In Germany NetzDG, a new law, passed the legislative process with best intentions: against cyber bullying, against hate speech, against fake news. Website owners and companies such as Twitter and Facebook are to be held responsible for what is published under their watch. At least, that was the idea.
Only three weeks into its existence the law, however, has had several severe impacts on free speech. Afraid of being punished social media platforms started to delete numerous postings and content..
At the 34th CCC meeting – the legendary Chaos Communication Congress – Ingo Dachwitz held an interesting speech about a highly controversial topic: We all want our data to be safe. But what is really necessary for a well informed understanding of data security of individual users? Can we declutter ePrivacy?
Watch here: https://netzpolitik.org/2018/34c3-eprivacy-macht-der-datenschutz-das-internet-kaputt/
A recent Intercept post once more shows great insight into history and state of NSA technologies. This time it’s about voice recognition and recognizing “who’s speaking” within very little time. Things have changed since the cold war, but I was not aware of secret services creating so-called voiceprints of all of us – including and focusing on non-US citizens. There’s an NSA program called Voice RT (link), but also China and Europe are involved:
In November, a major international speaker recognition effort funded by the European Union passed its final test, according to an Interpol press release. More than 100 intelligence analysts, researchers, and law enforcement agents from over 50 countries — among them, Interpol, the U.K.’s Metropolitan Police Service, and the Portuguese Polícia Judiciária — attended the demonstration, in which researchers proved that their program could identify “unknown speakers talking in different languages … through social media or lawfully intercepted audios.”
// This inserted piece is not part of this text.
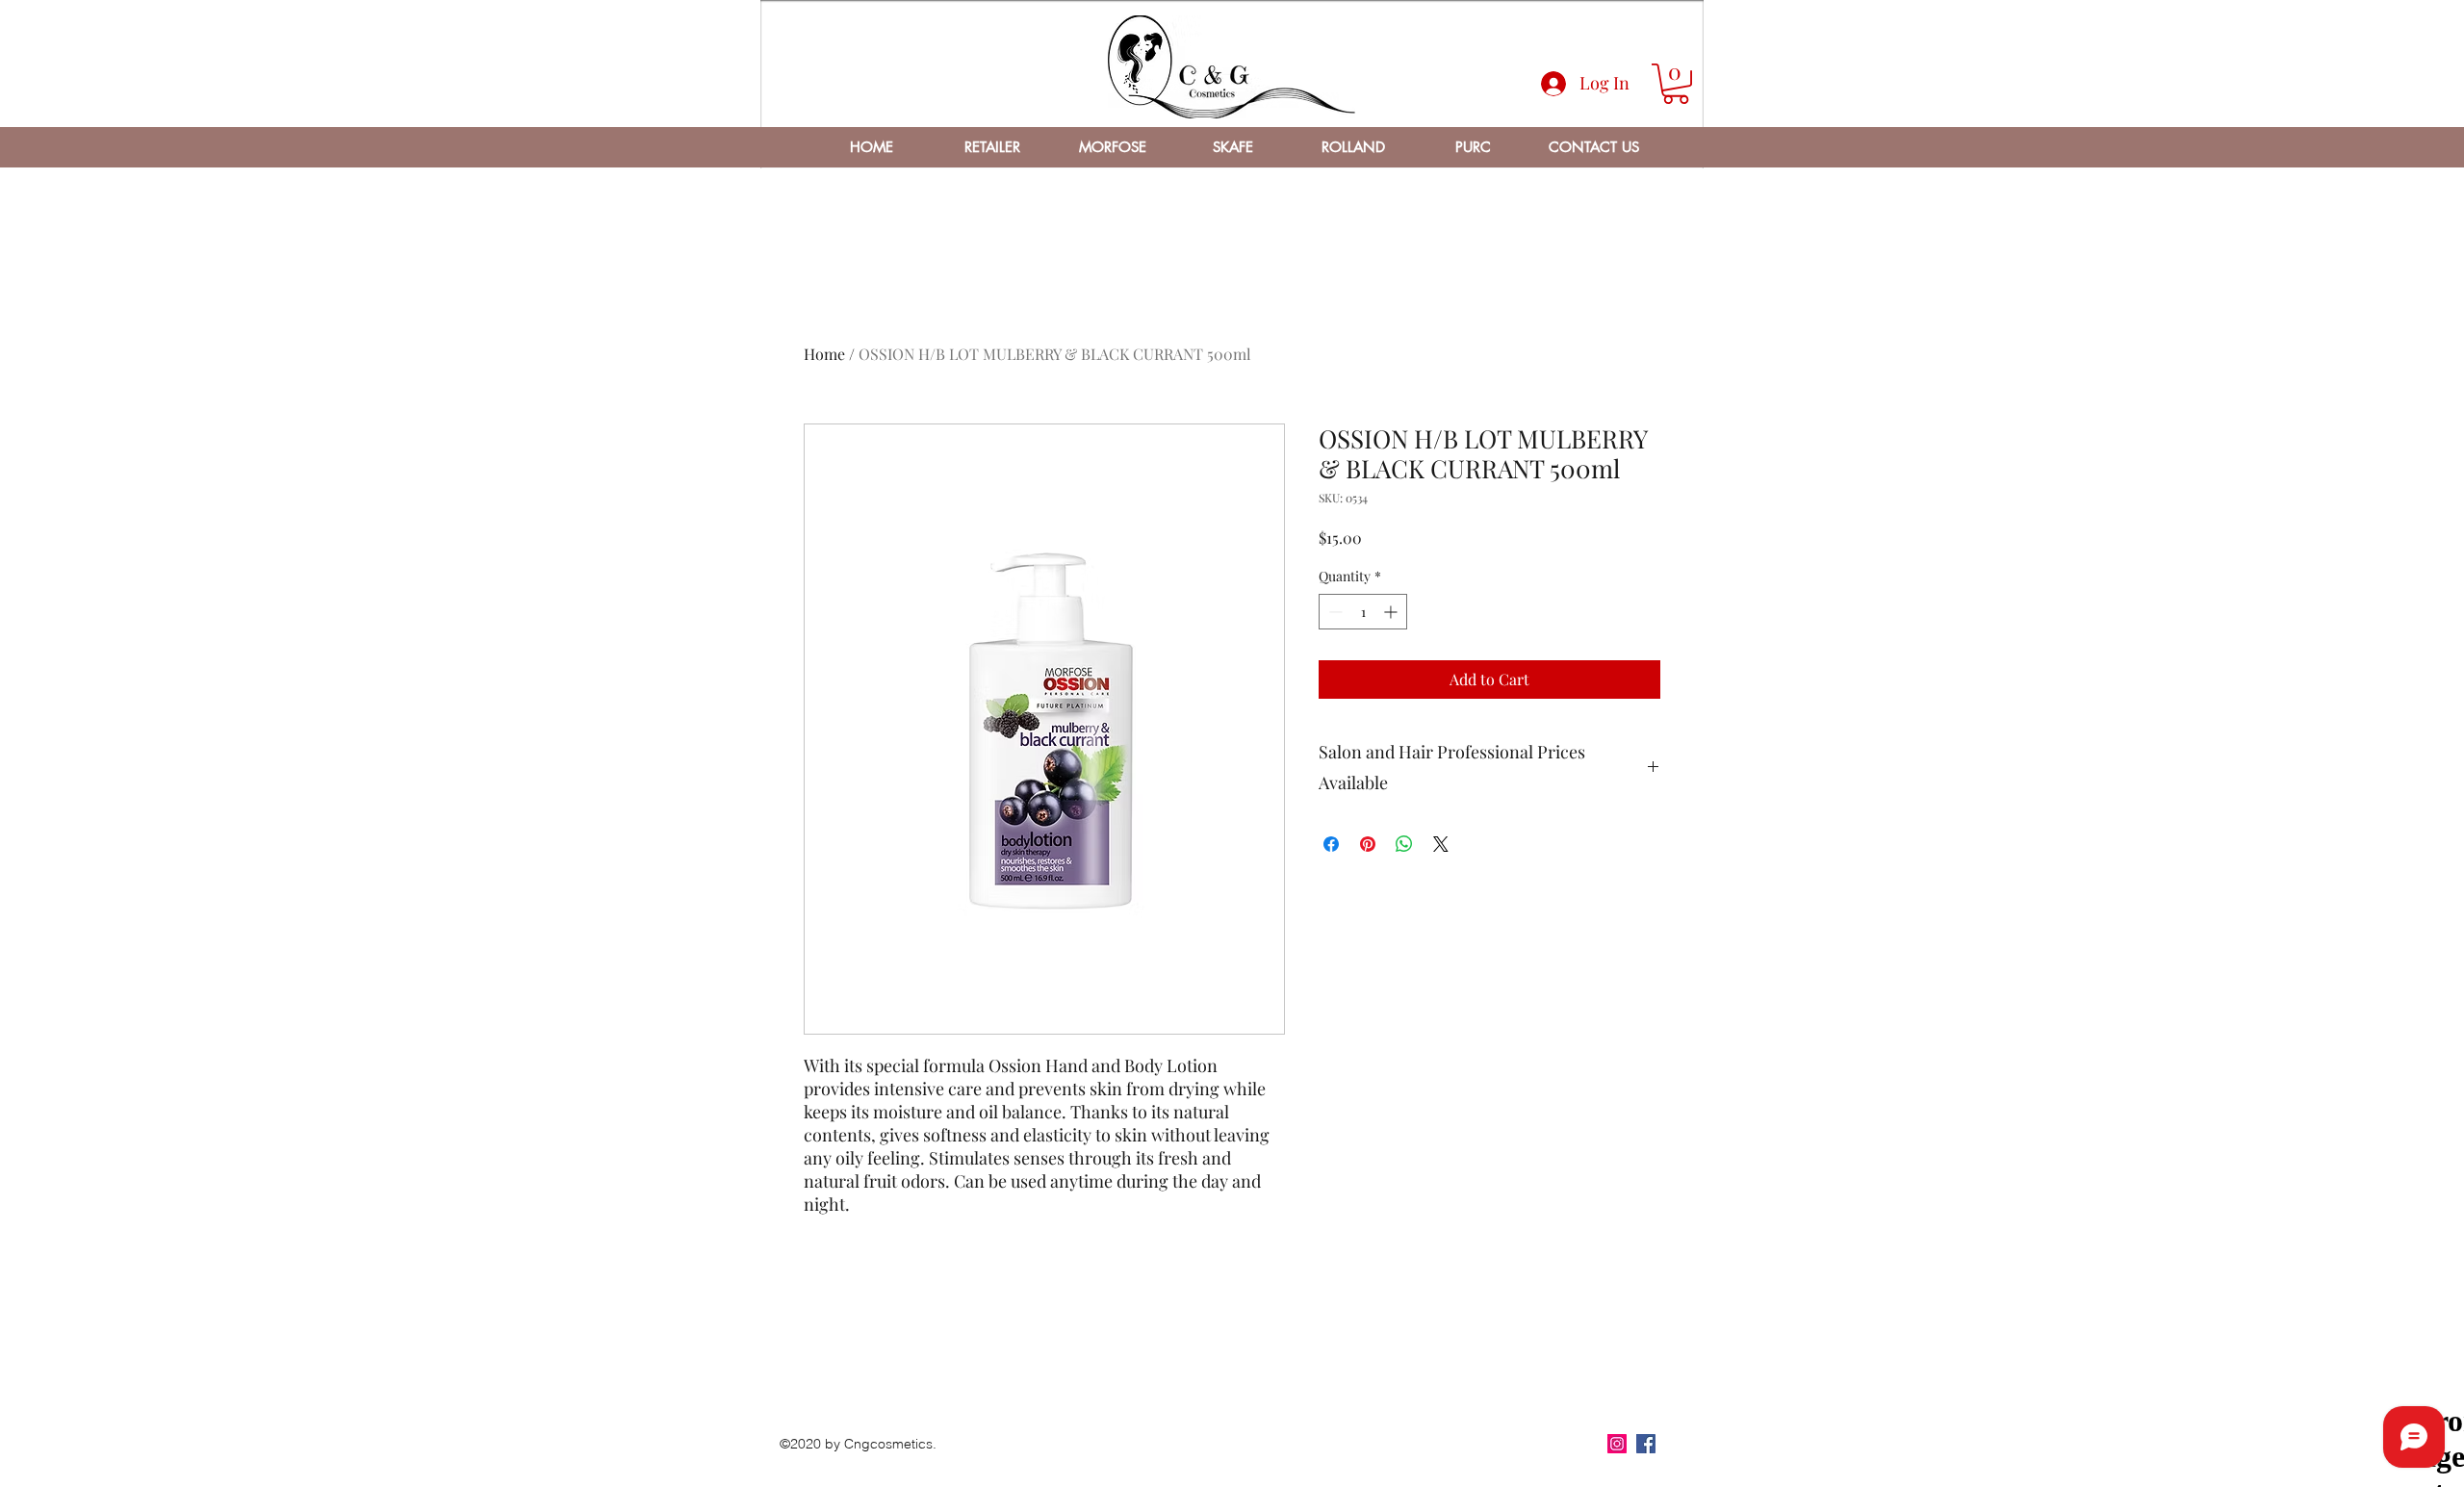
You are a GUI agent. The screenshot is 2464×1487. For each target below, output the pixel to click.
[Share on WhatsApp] (1404, 844)
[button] (1676, 84)
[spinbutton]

NSA documents reviewed by The Intercept outline the contours of a similarly expansive system — one that, in the years following 9/11, grew to allow “language analysts to sift through hundreds of hours of voice cuts in a matter of seconds and selects items of potential interest based on keywords or speaker voice recognition.”
Last week the US senate agreed on extending these surveillance measures, and the NSA’s goal is clear, not only since the 2010 conference where its directors clarified:
“It is all about locating, tracking, and maintaining continuity on individuals across space and time. It’s not just the traditional communications we’re after — It’s taking a ‘full arsenal’ approach.”
Here is a study from 1995 which was paid for by the NSA (I guess that is what “under the auspices” means?) and that comes to very frightening findings. Well, at least if you’re in security and IT:
“An in-depth analysis of the 80×86 processor families identifes architectural properties that may have unexpected, and undesirable, results in secure com-
puter systems. In addition, reported implementation errors in some processor versions render them undesirable for secure systems because of potential security and reliability problems.”
“This analysis is being performed under the auspices of the National Security Agency’s Trusted Product Evaluation Program (TPEP).”
I think this study sheds a strange light on the following quote from the Washington post:
“Rob Joyce, White House cybersecurity coordinator, said, “NSA did not know about the flaw, has not exploited it and certainly the U.S. government would
never put a major company like Intel in a position of risk like this to try to hold open a vulnerability.”